● GIVEN PROBLEM:
Copy every one of the records below word for word, changing nothing.

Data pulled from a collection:

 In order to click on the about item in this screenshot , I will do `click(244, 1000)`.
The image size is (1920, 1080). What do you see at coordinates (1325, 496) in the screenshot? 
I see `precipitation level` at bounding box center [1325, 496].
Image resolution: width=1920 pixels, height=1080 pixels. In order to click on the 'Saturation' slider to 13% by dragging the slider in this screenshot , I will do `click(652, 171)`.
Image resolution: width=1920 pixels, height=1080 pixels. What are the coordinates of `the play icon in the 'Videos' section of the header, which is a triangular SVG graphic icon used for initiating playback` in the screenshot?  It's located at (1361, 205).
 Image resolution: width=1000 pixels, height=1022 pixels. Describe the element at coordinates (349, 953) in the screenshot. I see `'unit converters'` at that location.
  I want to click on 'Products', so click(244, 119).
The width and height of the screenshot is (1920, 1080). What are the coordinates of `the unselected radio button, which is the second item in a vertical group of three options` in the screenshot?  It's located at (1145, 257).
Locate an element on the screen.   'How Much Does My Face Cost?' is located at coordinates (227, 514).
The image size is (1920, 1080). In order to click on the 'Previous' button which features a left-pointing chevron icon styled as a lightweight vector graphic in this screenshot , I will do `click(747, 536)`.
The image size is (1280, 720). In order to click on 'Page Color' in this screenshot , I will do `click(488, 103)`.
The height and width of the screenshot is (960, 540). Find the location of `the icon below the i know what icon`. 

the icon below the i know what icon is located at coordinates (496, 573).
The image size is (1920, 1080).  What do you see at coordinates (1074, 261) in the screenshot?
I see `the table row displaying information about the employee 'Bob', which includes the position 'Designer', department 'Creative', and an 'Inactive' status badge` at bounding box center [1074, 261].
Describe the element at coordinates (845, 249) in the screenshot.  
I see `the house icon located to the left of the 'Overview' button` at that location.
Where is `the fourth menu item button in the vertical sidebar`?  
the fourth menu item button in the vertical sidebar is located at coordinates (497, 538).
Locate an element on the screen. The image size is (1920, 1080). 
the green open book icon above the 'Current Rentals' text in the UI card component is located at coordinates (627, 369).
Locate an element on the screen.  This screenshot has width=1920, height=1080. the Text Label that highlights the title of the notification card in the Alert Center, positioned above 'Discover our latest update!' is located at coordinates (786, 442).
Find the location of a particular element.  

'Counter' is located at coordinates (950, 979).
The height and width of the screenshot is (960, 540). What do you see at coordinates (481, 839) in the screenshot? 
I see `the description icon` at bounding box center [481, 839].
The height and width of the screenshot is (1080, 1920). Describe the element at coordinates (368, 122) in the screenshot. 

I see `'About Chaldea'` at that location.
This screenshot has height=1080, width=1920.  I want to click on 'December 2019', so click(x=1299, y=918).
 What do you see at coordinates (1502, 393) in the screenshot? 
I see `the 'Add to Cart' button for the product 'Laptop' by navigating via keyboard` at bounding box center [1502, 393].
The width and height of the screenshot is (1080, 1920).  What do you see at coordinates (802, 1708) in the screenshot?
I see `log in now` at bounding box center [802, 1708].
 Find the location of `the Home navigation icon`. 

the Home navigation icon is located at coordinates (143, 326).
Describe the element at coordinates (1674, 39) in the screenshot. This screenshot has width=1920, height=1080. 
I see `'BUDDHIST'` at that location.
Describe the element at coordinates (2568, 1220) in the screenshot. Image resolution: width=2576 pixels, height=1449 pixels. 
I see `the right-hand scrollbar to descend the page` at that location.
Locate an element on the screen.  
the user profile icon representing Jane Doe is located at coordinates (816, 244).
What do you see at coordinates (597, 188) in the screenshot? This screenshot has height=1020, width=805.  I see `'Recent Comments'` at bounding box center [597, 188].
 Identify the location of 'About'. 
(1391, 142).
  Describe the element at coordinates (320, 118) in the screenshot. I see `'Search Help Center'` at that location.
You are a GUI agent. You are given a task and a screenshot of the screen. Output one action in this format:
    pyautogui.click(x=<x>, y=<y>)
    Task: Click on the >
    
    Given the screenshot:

● RESPONSE FOR THIS EXERCISE:
 In order to click on the about item in this screenshot , I will do `click(244, 1000)`.
The image size is (1920, 1080). What do you see at coordinates (1325, 496) in the screenshot? 
I see `precipitation level` at bounding box center [1325, 496].
Image resolution: width=1920 pixels, height=1080 pixels. In order to click on the 'Saturation' slider to 13% by dragging the slider in this screenshot , I will do `click(652, 171)`.
Image resolution: width=1920 pixels, height=1080 pixels. What are the coordinates of `the play icon in the 'Videos' section of the header, which is a triangular SVG graphic icon used for initiating playback` in the screenshot?  It's located at (1361, 205).
 Image resolution: width=1000 pixels, height=1022 pixels. Describe the element at coordinates (349, 953) in the screenshot. I see `'unit converters'` at that location.
  I want to click on 'Products', so click(244, 119).
The width and height of the screenshot is (1920, 1080). What are the coordinates of `the unselected radio button, which is the second item in a vertical group of three options` in the screenshot?  It's located at (1145, 257).
Locate an element on the screen.   'How Much Does My Face Cost?' is located at coordinates (227, 514).
The image size is (1920, 1080). In order to click on the 'Previous' button which features a left-pointing chevron icon styled as a lightweight vector graphic in this screenshot , I will do `click(747, 536)`.
The image size is (1280, 720). In order to click on 'Page Color' in this screenshot , I will do `click(488, 103)`.
The height and width of the screenshot is (960, 540). Find the location of `the icon below the i know what icon`. 

the icon below the i know what icon is located at coordinates (496, 573).
The image size is (1920, 1080).  What do you see at coordinates (1074, 261) in the screenshot?
I see `the table row displaying information about the employee 'Bob', which includes the position 'Designer', department 'Creative', and an 'Inactive' status badge` at bounding box center [1074, 261].
Describe the element at coordinates (845, 249) in the screenshot.  
I see `the house icon located to the left of the 'Overview' button` at that location.
Where is `the fourth menu item button in the vertical sidebar`?  
the fourth menu item button in the vertical sidebar is located at coordinates (497, 538).
Locate an element on the screen. The image size is (1920, 1080). 
the green open book icon above the 'Current Rentals' text in the UI card component is located at coordinates (627, 369).
Locate an element on the screen.  This screenshot has width=1920, height=1080. the Text Label that highlights the title of the notification card in the Alert Center, positioned above 'Discover our latest update!' is located at coordinates (786, 442).
Find the location of a particular element.  

'Counter' is located at coordinates (950, 979).
The height and width of the screenshot is (960, 540). What do you see at coordinates (481, 839) in the screenshot? 
I see `the description icon` at bounding box center [481, 839].
The height and width of the screenshot is (1080, 1920). Describe the element at coordinates (368, 122) in the screenshot. 

I see `'About Chaldea'` at that location.
This screenshot has height=1080, width=1920.  I want to click on 'December 2019', so click(x=1299, y=918).
 What do you see at coordinates (1502, 393) in the screenshot? 
I see `the 'Add to Cart' button for the product 'Laptop' by navigating via keyboard` at bounding box center [1502, 393].
The width and height of the screenshot is (1080, 1920).  What do you see at coordinates (802, 1708) in the screenshot?
I see `log in now` at bounding box center [802, 1708].
 Find the location of `the Home navigation icon`. 

the Home navigation icon is located at coordinates (143, 326).
Describe the element at coordinates (1674, 39) in the screenshot. This screenshot has width=1920, height=1080. 
I see `'BUDDHIST'` at that location.
Describe the element at coordinates (2568, 1220) in the screenshot. Image resolution: width=2576 pixels, height=1449 pixels. 
I see `the right-hand scrollbar to descend the page` at that location.
Locate an element on the screen.  
the user profile icon representing Jane Doe is located at coordinates (816, 244).
What do you see at coordinates (597, 188) in the screenshot? This screenshot has height=1020, width=805.  I see `'Recent Comments'` at bounding box center [597, 188].
 Identify the location of 'About'. 
(1391, 142).
  Describe the element at coordinates (320, 118) in the screenshot. I see `'Search Help Center'` at that location.
You are a GUI agent. You are given a task and a screenshot of the screen. Output one action in this format:
    pyautogui.click(x=<x>, y=<y>)
    Task: Click on the >
    
    Given the screenshot:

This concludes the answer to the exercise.